__Task statement__:
Look through the data below for the line with "The height and width of the screenshot is (1500, 692).", and transcribe it exactly together with each line after it up to and including the line with "has height=674, width=1200.". Give nothing else.

- Opening Delimiter -

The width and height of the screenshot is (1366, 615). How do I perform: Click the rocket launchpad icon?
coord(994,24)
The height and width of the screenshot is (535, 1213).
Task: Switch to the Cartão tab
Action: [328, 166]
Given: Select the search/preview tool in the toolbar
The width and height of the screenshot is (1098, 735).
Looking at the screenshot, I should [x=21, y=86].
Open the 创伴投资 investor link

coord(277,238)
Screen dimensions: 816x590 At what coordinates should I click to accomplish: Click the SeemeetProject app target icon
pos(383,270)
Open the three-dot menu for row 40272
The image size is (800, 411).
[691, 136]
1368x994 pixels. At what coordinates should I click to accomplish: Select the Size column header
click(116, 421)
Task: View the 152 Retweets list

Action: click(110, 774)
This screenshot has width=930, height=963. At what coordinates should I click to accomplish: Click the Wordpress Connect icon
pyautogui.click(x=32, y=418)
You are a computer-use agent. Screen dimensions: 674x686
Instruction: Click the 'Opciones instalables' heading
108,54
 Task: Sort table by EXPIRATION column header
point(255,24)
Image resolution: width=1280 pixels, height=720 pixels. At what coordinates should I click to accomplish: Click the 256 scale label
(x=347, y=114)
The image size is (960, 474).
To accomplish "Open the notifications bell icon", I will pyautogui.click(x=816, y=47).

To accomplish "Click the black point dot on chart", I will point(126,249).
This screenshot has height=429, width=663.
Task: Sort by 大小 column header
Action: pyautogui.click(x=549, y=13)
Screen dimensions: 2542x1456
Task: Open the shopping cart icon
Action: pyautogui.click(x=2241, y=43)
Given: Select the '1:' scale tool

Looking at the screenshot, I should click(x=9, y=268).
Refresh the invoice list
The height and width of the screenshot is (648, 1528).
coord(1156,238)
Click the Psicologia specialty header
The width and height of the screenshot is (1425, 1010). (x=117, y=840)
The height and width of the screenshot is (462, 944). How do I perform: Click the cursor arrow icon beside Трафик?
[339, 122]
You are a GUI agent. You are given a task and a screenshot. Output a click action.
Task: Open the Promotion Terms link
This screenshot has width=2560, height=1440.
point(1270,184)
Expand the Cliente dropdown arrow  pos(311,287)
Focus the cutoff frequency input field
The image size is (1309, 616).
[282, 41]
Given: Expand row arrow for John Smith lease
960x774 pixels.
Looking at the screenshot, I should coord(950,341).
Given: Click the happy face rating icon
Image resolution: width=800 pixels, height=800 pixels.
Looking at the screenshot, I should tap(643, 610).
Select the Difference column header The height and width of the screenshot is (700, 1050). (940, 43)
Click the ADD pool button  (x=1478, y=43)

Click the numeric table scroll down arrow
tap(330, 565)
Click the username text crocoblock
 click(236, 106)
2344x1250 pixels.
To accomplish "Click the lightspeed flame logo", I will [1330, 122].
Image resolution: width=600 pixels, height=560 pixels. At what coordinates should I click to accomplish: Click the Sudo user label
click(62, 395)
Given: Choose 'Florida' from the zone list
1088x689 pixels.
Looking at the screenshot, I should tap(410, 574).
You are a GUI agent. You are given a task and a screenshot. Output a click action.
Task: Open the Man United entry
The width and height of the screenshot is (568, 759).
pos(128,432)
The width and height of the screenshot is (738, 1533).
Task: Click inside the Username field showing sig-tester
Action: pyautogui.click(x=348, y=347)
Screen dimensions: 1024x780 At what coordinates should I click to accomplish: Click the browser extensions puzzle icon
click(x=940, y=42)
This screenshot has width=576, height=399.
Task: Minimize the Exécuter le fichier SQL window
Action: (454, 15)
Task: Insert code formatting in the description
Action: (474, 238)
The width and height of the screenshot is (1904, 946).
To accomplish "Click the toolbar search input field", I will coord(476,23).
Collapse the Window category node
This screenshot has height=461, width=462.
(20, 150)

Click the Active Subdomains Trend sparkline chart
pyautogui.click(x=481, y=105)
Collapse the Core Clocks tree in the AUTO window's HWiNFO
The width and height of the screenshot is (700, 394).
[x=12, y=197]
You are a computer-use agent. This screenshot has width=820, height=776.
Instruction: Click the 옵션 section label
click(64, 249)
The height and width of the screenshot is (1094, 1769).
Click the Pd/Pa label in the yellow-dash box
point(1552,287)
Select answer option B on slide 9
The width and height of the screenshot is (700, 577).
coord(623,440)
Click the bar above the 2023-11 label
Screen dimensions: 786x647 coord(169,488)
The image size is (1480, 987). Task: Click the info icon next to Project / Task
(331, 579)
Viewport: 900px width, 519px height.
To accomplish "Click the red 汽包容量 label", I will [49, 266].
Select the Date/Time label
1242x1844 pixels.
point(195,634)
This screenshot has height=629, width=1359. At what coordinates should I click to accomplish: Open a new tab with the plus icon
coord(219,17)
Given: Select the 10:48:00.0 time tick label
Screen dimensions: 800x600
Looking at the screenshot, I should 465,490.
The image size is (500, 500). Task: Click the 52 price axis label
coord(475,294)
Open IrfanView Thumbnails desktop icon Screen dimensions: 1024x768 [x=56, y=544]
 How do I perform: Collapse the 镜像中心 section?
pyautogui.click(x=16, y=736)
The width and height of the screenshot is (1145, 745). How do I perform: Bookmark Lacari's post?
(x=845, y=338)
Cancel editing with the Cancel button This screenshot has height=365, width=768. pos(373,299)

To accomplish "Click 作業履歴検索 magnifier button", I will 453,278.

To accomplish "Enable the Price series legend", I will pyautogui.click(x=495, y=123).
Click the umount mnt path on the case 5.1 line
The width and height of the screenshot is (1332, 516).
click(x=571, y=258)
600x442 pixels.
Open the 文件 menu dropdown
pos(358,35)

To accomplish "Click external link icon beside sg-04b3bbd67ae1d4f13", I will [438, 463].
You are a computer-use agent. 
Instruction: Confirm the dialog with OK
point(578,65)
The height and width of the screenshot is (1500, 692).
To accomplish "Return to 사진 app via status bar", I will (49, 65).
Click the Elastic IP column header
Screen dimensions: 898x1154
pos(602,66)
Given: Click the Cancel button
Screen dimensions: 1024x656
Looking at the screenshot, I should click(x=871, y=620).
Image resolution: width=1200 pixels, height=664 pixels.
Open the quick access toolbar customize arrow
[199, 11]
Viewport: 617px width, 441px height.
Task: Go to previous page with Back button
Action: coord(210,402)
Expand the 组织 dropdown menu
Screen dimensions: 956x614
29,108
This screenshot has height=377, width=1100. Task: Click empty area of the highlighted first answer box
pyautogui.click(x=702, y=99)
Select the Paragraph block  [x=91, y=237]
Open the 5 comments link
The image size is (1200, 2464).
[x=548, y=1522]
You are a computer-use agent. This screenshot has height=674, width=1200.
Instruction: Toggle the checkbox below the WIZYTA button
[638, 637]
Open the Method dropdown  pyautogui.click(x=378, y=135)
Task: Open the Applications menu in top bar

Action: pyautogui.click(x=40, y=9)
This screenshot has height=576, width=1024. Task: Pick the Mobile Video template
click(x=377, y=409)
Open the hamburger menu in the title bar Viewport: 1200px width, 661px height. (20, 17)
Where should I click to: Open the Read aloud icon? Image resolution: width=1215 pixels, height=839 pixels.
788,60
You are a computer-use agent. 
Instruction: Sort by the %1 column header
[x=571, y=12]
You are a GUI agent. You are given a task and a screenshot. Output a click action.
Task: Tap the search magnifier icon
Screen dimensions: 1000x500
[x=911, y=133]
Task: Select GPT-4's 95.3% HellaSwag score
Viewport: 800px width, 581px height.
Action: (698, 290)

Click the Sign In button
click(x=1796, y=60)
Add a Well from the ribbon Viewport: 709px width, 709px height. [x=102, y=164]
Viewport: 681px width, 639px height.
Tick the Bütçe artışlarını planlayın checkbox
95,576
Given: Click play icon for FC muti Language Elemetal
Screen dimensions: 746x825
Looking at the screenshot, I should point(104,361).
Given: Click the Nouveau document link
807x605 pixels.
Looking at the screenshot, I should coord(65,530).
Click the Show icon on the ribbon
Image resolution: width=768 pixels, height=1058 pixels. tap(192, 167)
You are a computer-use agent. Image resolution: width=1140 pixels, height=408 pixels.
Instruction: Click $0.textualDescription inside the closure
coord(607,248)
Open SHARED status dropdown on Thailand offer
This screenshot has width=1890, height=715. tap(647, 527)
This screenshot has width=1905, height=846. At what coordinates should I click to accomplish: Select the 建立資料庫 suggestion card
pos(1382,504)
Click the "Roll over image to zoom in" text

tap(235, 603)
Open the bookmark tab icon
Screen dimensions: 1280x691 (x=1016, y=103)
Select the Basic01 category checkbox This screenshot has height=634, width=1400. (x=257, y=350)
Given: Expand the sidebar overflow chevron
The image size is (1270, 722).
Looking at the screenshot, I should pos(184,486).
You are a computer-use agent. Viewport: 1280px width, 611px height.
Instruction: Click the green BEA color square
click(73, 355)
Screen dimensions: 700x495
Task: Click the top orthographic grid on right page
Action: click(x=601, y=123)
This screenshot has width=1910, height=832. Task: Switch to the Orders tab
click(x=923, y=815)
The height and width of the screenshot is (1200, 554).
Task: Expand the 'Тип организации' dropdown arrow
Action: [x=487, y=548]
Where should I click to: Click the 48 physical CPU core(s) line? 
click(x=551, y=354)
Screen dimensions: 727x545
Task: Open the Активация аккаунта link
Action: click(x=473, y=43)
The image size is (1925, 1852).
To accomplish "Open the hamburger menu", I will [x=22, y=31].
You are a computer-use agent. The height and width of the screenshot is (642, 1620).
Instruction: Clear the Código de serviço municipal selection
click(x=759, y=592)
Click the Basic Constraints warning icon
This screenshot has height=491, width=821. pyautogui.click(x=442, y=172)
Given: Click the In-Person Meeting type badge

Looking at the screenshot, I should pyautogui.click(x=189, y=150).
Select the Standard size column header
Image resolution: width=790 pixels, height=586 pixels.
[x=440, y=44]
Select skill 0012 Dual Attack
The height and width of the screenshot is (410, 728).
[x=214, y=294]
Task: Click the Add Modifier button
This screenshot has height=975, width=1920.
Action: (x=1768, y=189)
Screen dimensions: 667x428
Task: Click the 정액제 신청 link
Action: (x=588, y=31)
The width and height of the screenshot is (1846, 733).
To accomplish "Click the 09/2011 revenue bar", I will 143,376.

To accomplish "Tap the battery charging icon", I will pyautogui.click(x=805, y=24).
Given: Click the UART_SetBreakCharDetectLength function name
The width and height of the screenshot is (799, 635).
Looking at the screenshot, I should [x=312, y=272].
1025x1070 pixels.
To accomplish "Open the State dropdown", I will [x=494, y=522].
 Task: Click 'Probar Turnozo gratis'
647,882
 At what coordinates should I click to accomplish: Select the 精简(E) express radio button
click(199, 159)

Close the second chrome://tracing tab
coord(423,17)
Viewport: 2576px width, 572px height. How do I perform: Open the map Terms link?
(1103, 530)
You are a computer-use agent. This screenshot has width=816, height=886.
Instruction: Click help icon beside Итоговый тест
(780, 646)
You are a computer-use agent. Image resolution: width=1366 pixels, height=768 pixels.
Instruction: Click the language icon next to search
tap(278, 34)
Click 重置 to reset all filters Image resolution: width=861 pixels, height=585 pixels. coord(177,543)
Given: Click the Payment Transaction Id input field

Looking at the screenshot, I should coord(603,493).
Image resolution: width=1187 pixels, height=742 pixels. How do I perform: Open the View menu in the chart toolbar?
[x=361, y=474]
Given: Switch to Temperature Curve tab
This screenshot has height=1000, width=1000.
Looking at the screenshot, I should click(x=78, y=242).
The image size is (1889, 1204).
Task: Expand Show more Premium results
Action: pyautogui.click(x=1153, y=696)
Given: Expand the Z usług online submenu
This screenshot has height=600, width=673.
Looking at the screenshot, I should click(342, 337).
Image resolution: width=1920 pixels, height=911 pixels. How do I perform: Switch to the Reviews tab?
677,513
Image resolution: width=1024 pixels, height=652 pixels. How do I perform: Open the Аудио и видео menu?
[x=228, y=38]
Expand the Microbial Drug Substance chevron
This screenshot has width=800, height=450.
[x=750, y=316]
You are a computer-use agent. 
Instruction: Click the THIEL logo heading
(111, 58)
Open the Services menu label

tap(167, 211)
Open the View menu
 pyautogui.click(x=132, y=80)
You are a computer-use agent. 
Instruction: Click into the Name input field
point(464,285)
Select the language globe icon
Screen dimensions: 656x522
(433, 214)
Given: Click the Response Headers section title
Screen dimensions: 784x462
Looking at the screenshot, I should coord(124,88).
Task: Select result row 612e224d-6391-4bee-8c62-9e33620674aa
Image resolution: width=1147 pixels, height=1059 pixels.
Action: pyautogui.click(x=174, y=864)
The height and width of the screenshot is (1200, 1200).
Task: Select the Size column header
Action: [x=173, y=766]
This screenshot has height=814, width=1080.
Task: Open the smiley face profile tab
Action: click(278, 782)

- Closing Delimiter -

__Result__:
The height and width of the screenshot is (1500, 692).
To accomplish "Return to 사진 app via status bar", I will (49, 65).
Click the Elastic IP column header
Screen dimensions: 898x1154
pos(602,66)
Given: Click the Cancel button
Screen dimensions: 1024x656
Looking at the screenshot, I should click(x=871, y=620).
Image resolution: width=1200 pixels, height=664 pixels.
Open the quick access toolbar customize arrow
[199, 11]
Viewport: 617px width, 441px height.
Task: Go to previous page with Back button
Action: coord(210,402)
Expand the 组织 dropdown menu
Screen dimensions: 956x614
29,108
This screenshot has height=377, width=1100. Task: Click empty area of the highlighted first answer box
pyautogui.click(x=702, y=99)
Select the Paragraph block  [x=91, y=237]
Open the 5 comments link
The image size is (1200, 2464).
[x=548, y=1522]
You are a computer-use agent. This screenshot has height=674, width=1200.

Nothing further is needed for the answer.